Experts from the College of New Jersey confirmed Thursday that the object that smashed through the roof of a home in the town of Hopewell earlier this week was a meteor from outer space.
Experts said the object, which had a diameter of 6 inches by 4 inches, was a rare stony meteorite. They reached the conclusion after visual inspection, density measurements, scanning electron microscopy images and input from Jerry Delaney, a retired meteorite expert from Rutgers University and the American Museum of Natural History.
“We are excited to be able to confirm that the object is a real chondrite meteorite, in excellent condition, and one of very few famous chondrite falls known to science,” said Nathan Magee, president of the College of New Jersey. physics department.
It’s likely called the “Titusville, NJ” meteorite, experts said, based on the part of Hopewell where it was discovered.
Susie Cobb, the owner of the home on Old Pennington Road, Washington, said she called the non-emergency number of the Hopewell Police Department after discovering the object in her father’s bedroom.
She met with faculty members of the college on Wednesday to hand over the meteorite stone for further inspection.
The best estimate of when the meteor will hit is 12:14 p.m. Monday, according to a statement from the college. Cobb said the meteorite was still warm to the touch when she discovered it around 12:30 p.m.

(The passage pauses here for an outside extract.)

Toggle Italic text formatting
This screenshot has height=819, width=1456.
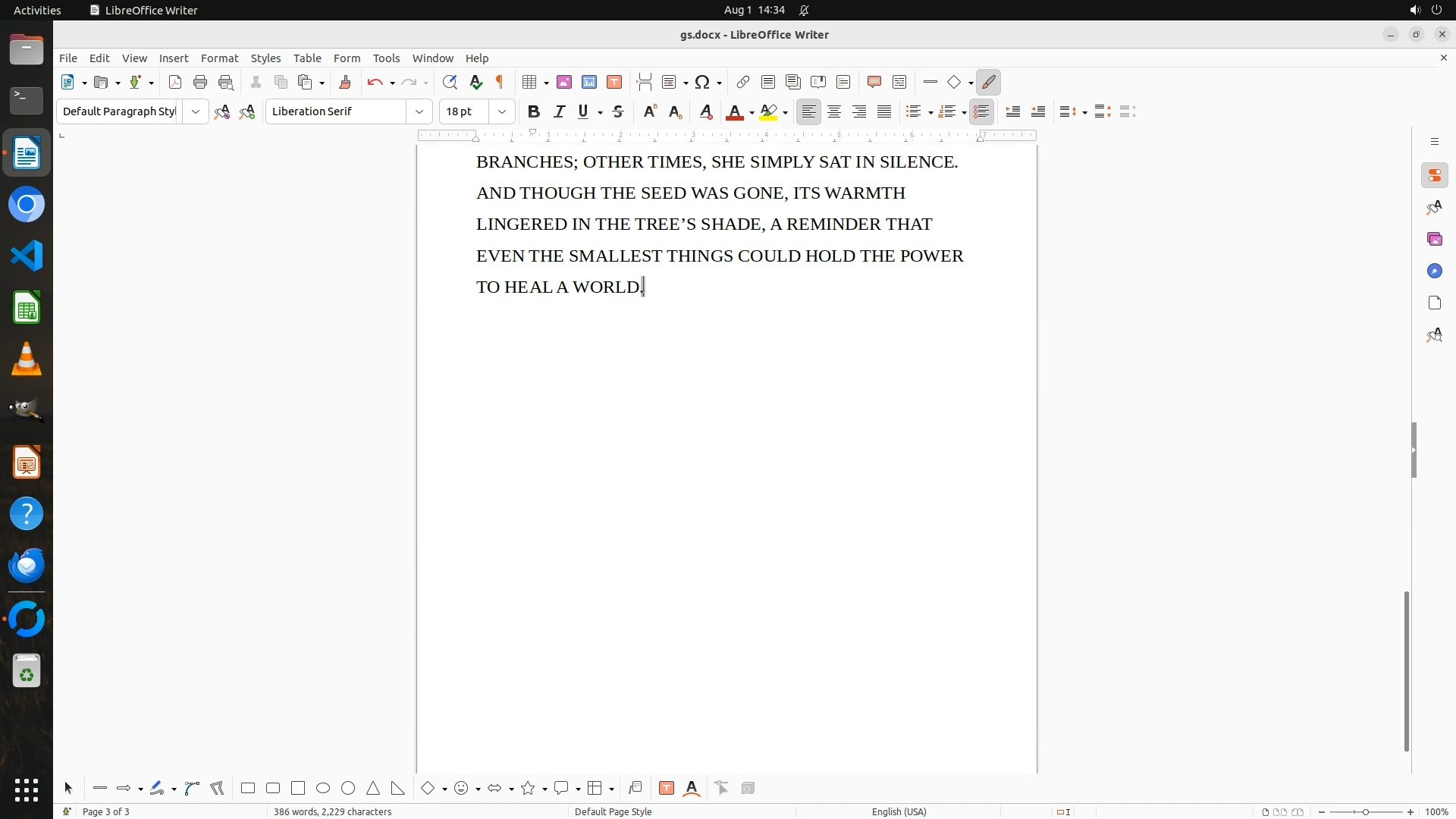point(559,111)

“It’s all very unusual,” Cobb said.
The meteorite weighs about two pounds, according to college faculty. Its density, they said, is in the “usual range” for chondrite meteorites and much greater than that of most rocks on Earth.
“Having the opportunity to examine the meteorite yesterday was a rare and exciting opportunity for me, as well as for a group of physics students and professors at TCNJ,” Magee said.